I want to solve this exercise using the Chinese Remainder Theorem. I also have the standard solution but I think I don't exactly understand the Chinese Remainder Theorem so far. In our Algebra lecture, we stated it as follows:

Let $a_1, \dots, a_n$ be pairwise relatively prime elements of a principle ideal domain $R$ (is this the correct english term for "Hauptidealring"?). Then, the homomorphism $$R / (a_1, \dots, a_n) \to R/(a_1) \times \dots R/(a_n), \;\;[x] \mapsto ([x], \dots, [x])$$ is an isomorphism.

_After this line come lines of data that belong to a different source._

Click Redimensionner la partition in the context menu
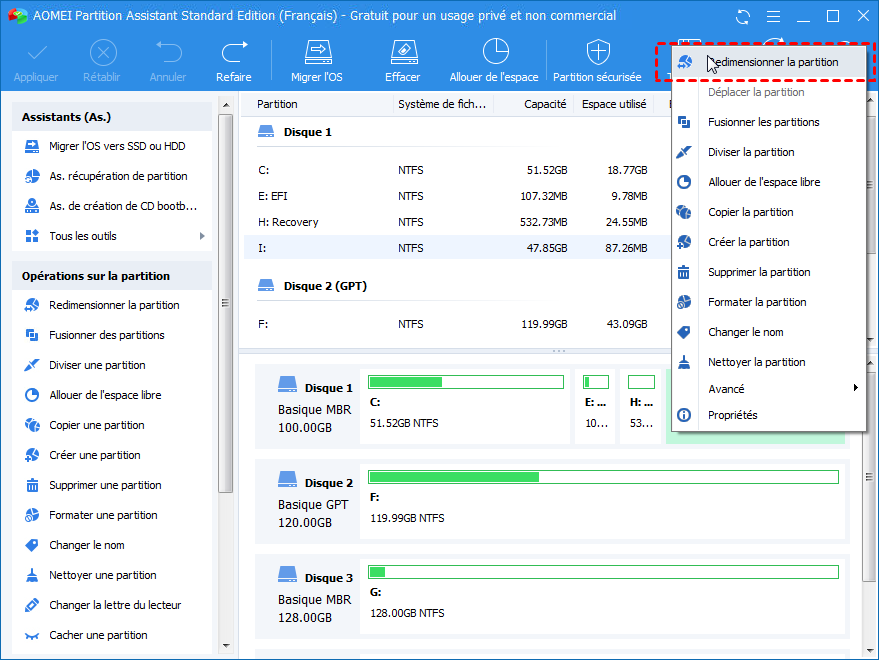Screen dimensions: 879x660 click(772, 62)
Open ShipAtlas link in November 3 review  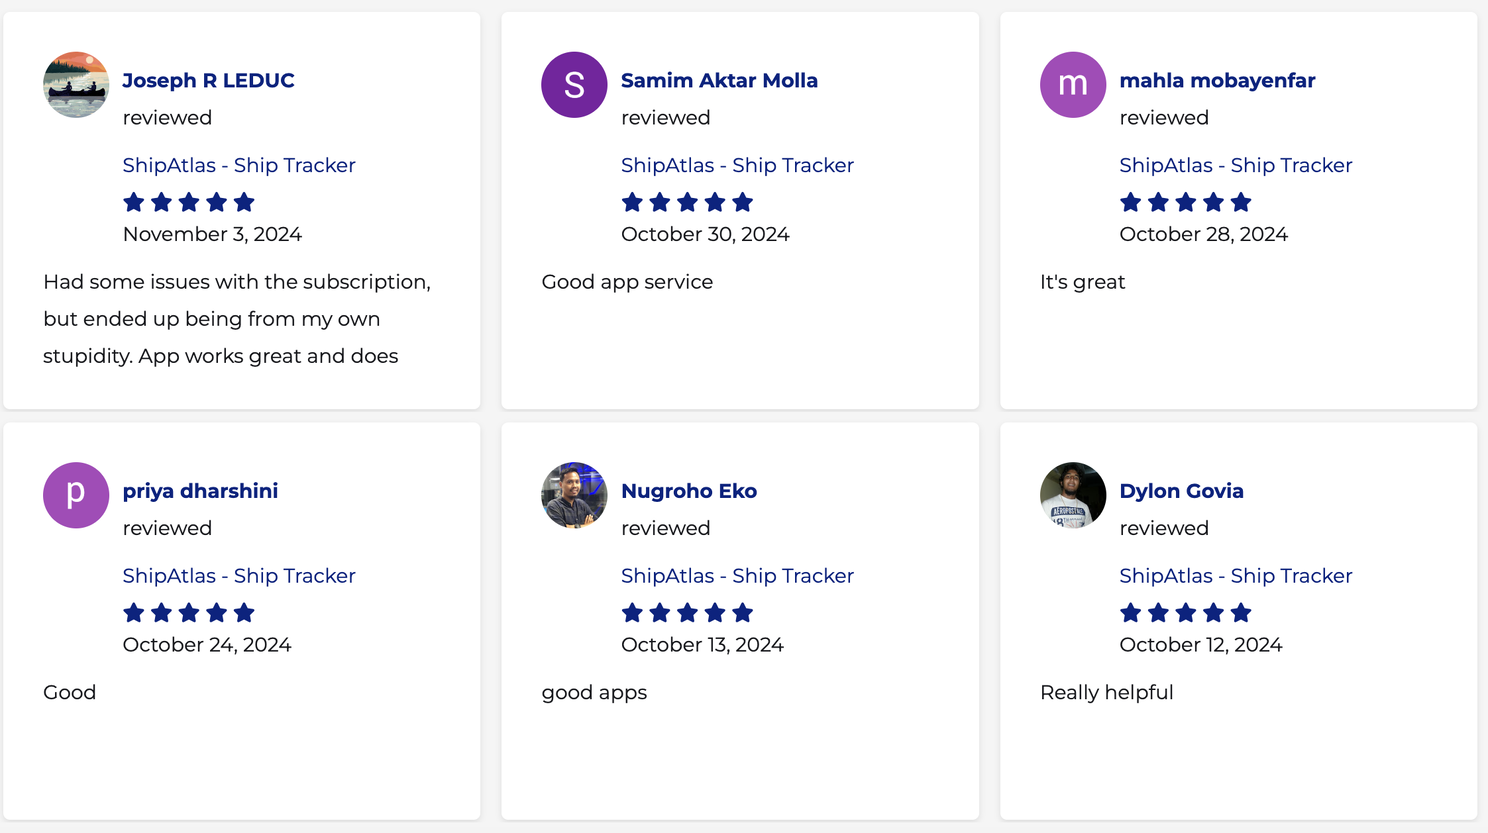239,165
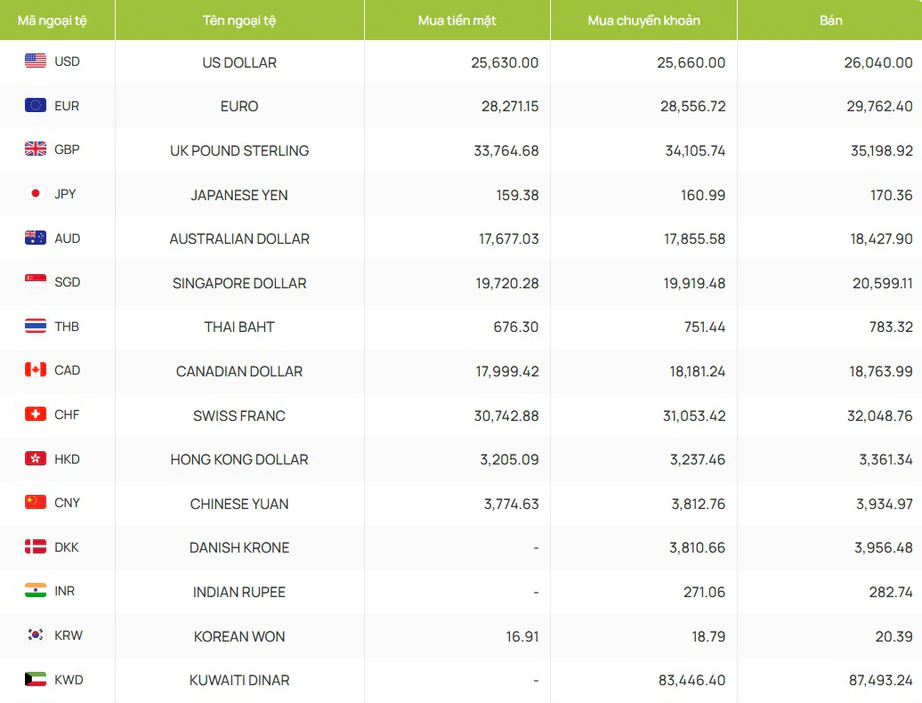Click the 'Mã ngoại tệ' column header
Image resolution: width=922 pixels, height=703 pixels.
pyautogui.click(x=52, y=21)
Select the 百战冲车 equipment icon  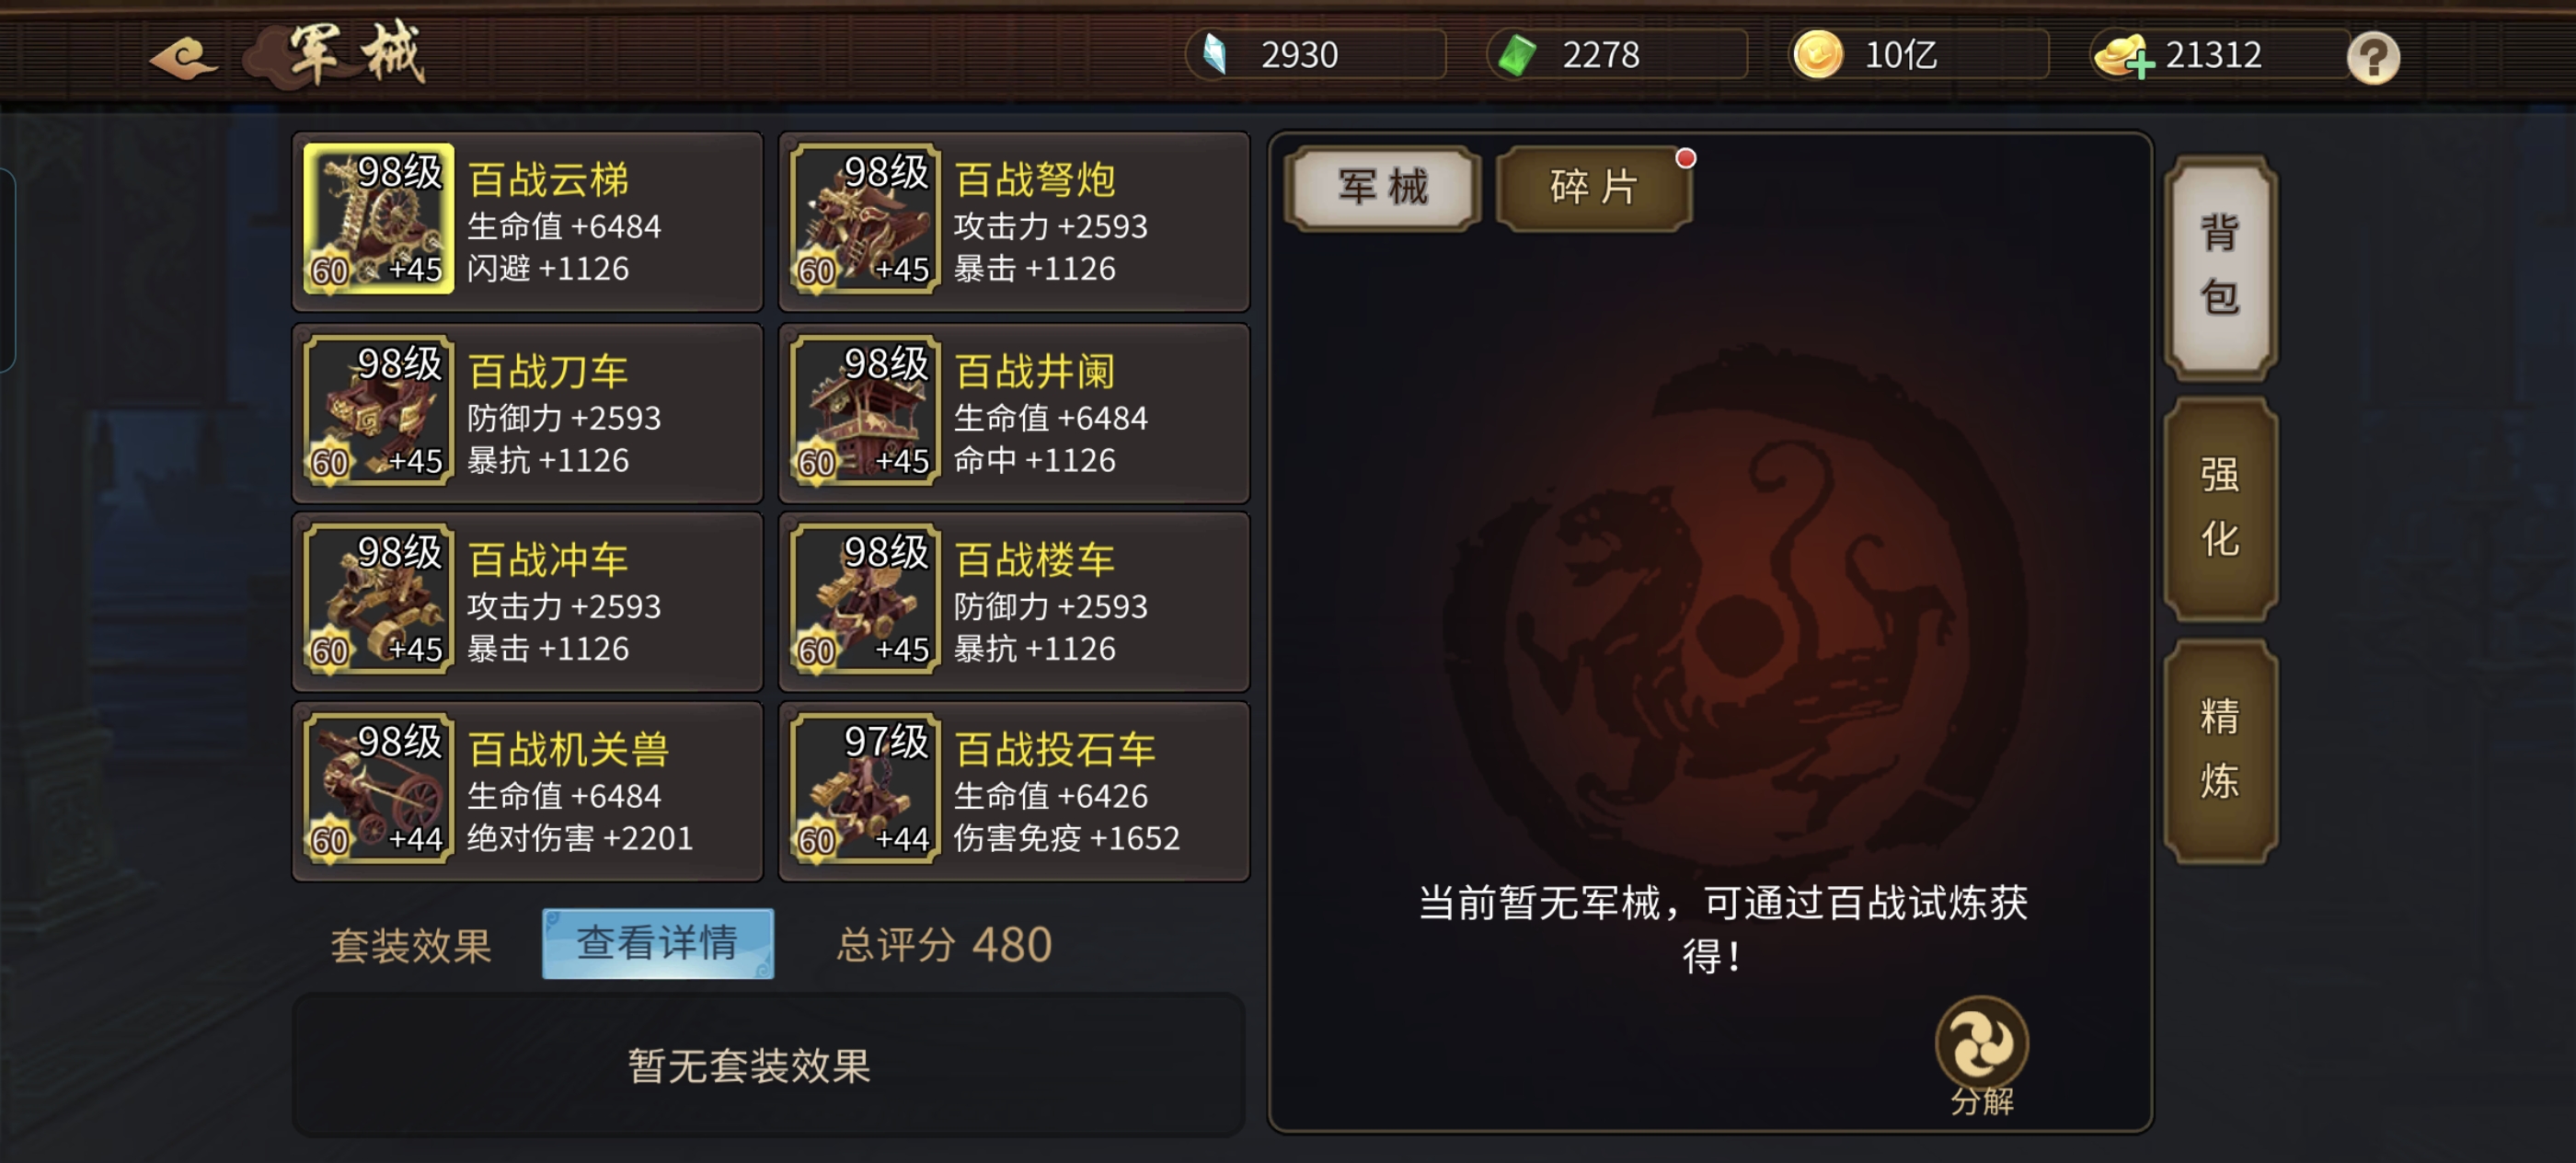pyautogui.click(x=378, y=599)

The standard solution starts as follows: Let $x \in \mathbb{Z}_{\geq 0}$ be the amount of days that has passed since January 3rd. We are looking for the smallest non-negative number $x$ which solves the following system:

$$x \equiv 0 \; \text{mod} \; 5$$ $$x \equiv 0\; \text{mod} \; 11$$ $$x \equiv 1 \; \text{mod} \; 7$$

The numbers 5, 7 and 11 are pairwise coprime hence the Chinese Remainder Theorem tells us that there is a unique solution x mod 385 for this system. How does the Chinese Remainder Theorem tell us something about remainder systems like these? In our case, $R = \mathbb{Z}$ and therefore it gives us an explicit isomorphism $\mathbb{Z}/(5,7,11) \to \mathbb{Z}/(5) \times \mathbb{Z}/(7) \times \mathbb{Z}/(11)$. How can I use this isomorphism to get a unique solution mod 385?

I just don't really understand the Chinese Remainder Theorem and thought looking at applications and standard solutions might help me out but it didn't so far and I'd really appreciate any help.

Thanks in advance.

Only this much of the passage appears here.